Na Líbia, a barbárie é europeia

Na Líbia, a barbárie é europeia


No seguimento do escalar da violência da campanha persecutória levada a cabo pelas autoridades líbias, milhares de migrantes estão, desde o início de Outubro, em frente ao Alto Comissariado das Nações Unidas para os Refugiados (ACNUR), em Tripoli, para exigir a sua evacuação imediata para um país seguro.

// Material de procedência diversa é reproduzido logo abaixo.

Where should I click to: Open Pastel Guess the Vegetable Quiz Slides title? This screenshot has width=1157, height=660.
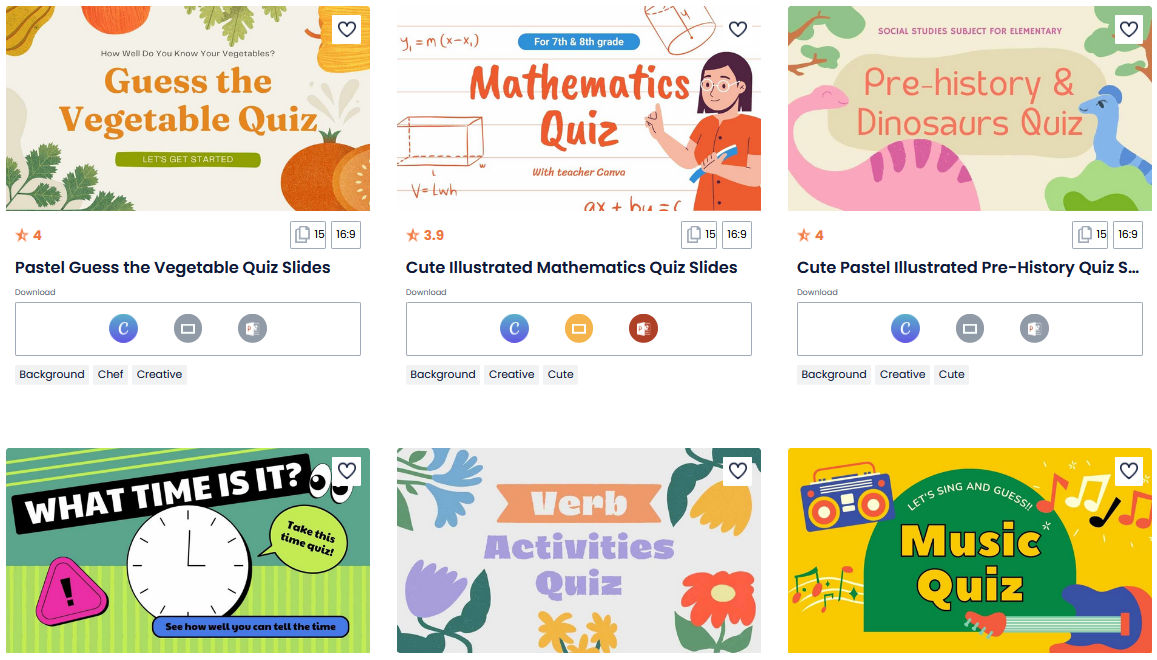pyautogui.click(x=173, y=267)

Nos primeiros dias de Outubro, as autoridades líbias procederam a inúmeras rusgas nos subúrbios de Tripoli, à procura de migrantes, acabando por deter mais de cinco mil pessoas, de acordo com números da Organização Internacional para as Migrações (OIM). Quem conseguiu fugir dirigiu-se para as instalações do ACNUR em Tripoli. Para o mesmo local, dirigiu-se também quem conseguiu escapar do centro de detenção Ghot Shaal. Nem todos, porém: na situação caótica que se gerou no seguimento da fuga de centenas de pessoas por um buraco na vedação, os guardas acabaram por matar seis pessoas.

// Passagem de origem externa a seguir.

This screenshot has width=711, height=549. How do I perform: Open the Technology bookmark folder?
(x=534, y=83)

Desde então, entre 3 e 4 mil pessoas estão na rua, a exigir evacuação imediata para um país seguro. Sem comida, sem água e sem abrigo, expostas ao calor e à muita chuva e sem acesso a cuidados médicos. No dia 12, o ACNUR propôs que os migrantes reunissem com o Departamento para Combater a Imigração Ilegal (DCIM – uma estrutura que faz parte do ministério líbio da administração interna) de forma a encontrarem uma solução conjunta. A sugestão do DCIM tomou a forma de um convite para que fossem ao centro de detenção em Ain Zara, o que foi imediatamente recusado pelos manifestantes. Perante o impasse, a ACNUR pediu-lhes que fossem embora e deixassem de ocupar a rua.

As autoridades líbias limitam-se a fazer o trabalho para o qual foram pagas pelo seu cliente: evitar, a
todo o custo, que os migrantes cheguem a terreno europeu.

Liberdade ou morte

O que está a suceder neste momento em Tripoli é o resultado das políticas da União Europeia (UE), que externalizam fronteiras e promovem a detenção de migrantes sem se preocuparem com a duração ou as condições dessa detenção. As autoridades líbias limitam-se a fazer o trabalho para o qual foram pagas pelo seu cliente: evitar, a todo o custo, que os migrantes cheguem a terreno europeu.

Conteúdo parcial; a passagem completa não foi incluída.